Many businesses have a website and a large percentage of these have a social networking component. If that is you, there are many aspects of your business that you must monitor online:
- number of visitors who access your website and how this "foot traffic" changes throughout the day or week
- effectiveness of an email, online newsletter, or other communication that encourages customers to visit your website
- how long visitors stay on your website.
- These are just some of the pieces of information you must collect in order to create a useful online presence. Asking customers about their shopping experience, both online and your retail store, is a smart strategy - one that can assist you in better understanding what new goods and services might appeal to them. Additionally, using surveys can assist you with gathering information on what prompts visitors to leave your website without making a purchase. During your search for tools, you'll find sources that are free as well those that charge a fee for use.
Quantifying Website Visitor Rates
The process of investigating and collecting this data is referred to as web analytics, where the business owner can make decisions about:
- whether or not customers are responding to messages and information contained in an email message
- if certain webpages appear to be more appealing to visitors than others (Wikipedia web analytics).
Just as there is a variety of tools available for monitoring what consumers post about your business (see the Penn State Extension website under the Value-Added Marketing category to read more about this topic), there are also several third party websites that can help you gather information to strengthen your online presence.

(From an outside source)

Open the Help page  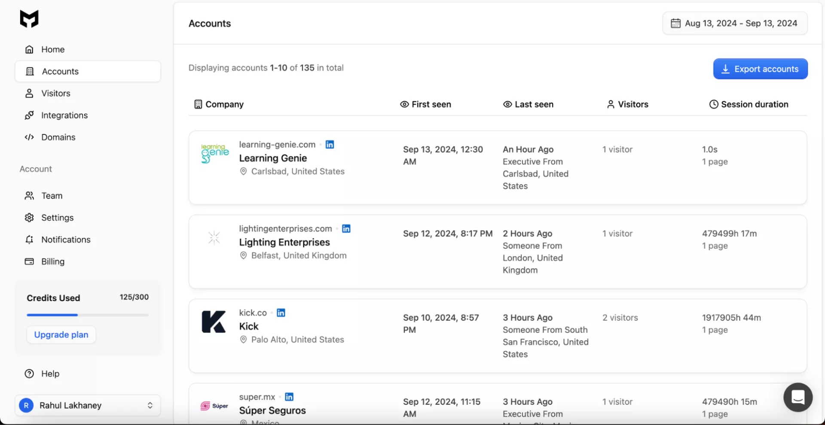50,374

Google Analytics is a free program that can be used to collect:
- how visitors "find" your site, whether they type in the URL or if they are directed from another site
- your "bounce rate," which is the percent of visitors who visit your landing page and then leave your website
- learn how long visitors remain on your site, how many pages they access during their visit, and if they were led to a certain page on your site because they clicked on an ad you posted elsewhere online
- view standard reports or create custom ones that provide you with metrics including the number of new visitors who have accessed your site, number of times a certain product was purchased, revenue-per-click
- many more useful metrics.
Implementing Google Analytics requires signing up for a Google account, entering the URL for your website, and adding the Google Analytics Tracking Code to your site. A list of resources is available that can assist you in learning how to use Google Analytics to its full potential. Other services that provide these tools can be found at the Mashable website.
Selecting Effective Keywords
Thinking about how consumers search for information on the Internet, the keywords they use to find goods, services, or businesses is incredibly important to both the consumer and the businesses they visit. A number of online tools, such as Wordpot, can be used to select keywords that may drive traffic to your website. Using the tool is fairly simple. By entering a keyword in the search box (for example "gardening"), a list of suggestions is provided along with the number of searches performed daily with "just the specific" word entered into the keyword search box and the number of searches performed daily that "include the specific" word.
After searching for keywords that correspond with "gardening," the user is taken to the Suggest page to see the number of searches performed daily with just the word "gardening" (14,638 on May 10, 2010) and those performed that included the word "gardening" (69,851 on May 10, 2010), along with several other suggestions (for example, "container gardening," "organic gardening," and "square foot gardening"). Keywords can be sorted by word or the number of these searches. Following your search, you should try several keywords to determine which ones will drive traffic to your website. Other keyword research tools can be found online.
Learning Directly From Your Customers
As a business owner, you probably have a good sense of your customers' needs and wants, but there is always the possibility that your own personal views and preferences influence what goods and services you offer. What better way to assist in product selection than to directly ask consumers? Surveys and focus groups can serve as the basis for the future direction of your retail outlet and can be conducted in the store and online. For more information on how to develop survey questions and conduct focus groups, visit the Penn State Extension website.
Focus groups usually involve a smaller number of consumers (usually 8 to 12) and are simply an in-depth conversation about a particular set of topics. By only including a limited number of participants, it is very likely that you will get each person's input, but the data should not be used as the only source for making business decisions. Rather, focus groups can be thought of as a starting point for selecting products, making future business decisions, and for selecting questions that can be included in additional surveys.
Several online survey programs are available for free, with limited functions, but the full versions can also be purchased on an annual basis. Tools such as SurveyMonkey, Zoomerang, and SurveyGizmo allow users to:
- create surveys
- send links to the survey in emails or incorporate the link into a webpage
- download the data in either report form or as an excel document.
Similarly, explore Google Docs Forms, which can be designed to look like a survey and imbedded in an email that you send to potential participants. Once received, the recipient can respond to the questions and click the "submit" button when finished. You will then have access to a spreadsheet where responses are organized by survey participant.
The number of tools available can be overwhelming. Hence, try several tools to determine which one works best for your business based on ease of use and usefulness of information provided. Several of the sites mentioned in this fact sheet have online tutorials and help menus, but if using the tools seems to be beyond your understanding or the time you have available, consider hiring someone to assist you in these tasks. Remember that these tools are only useful if you implement changes based on the information you gather.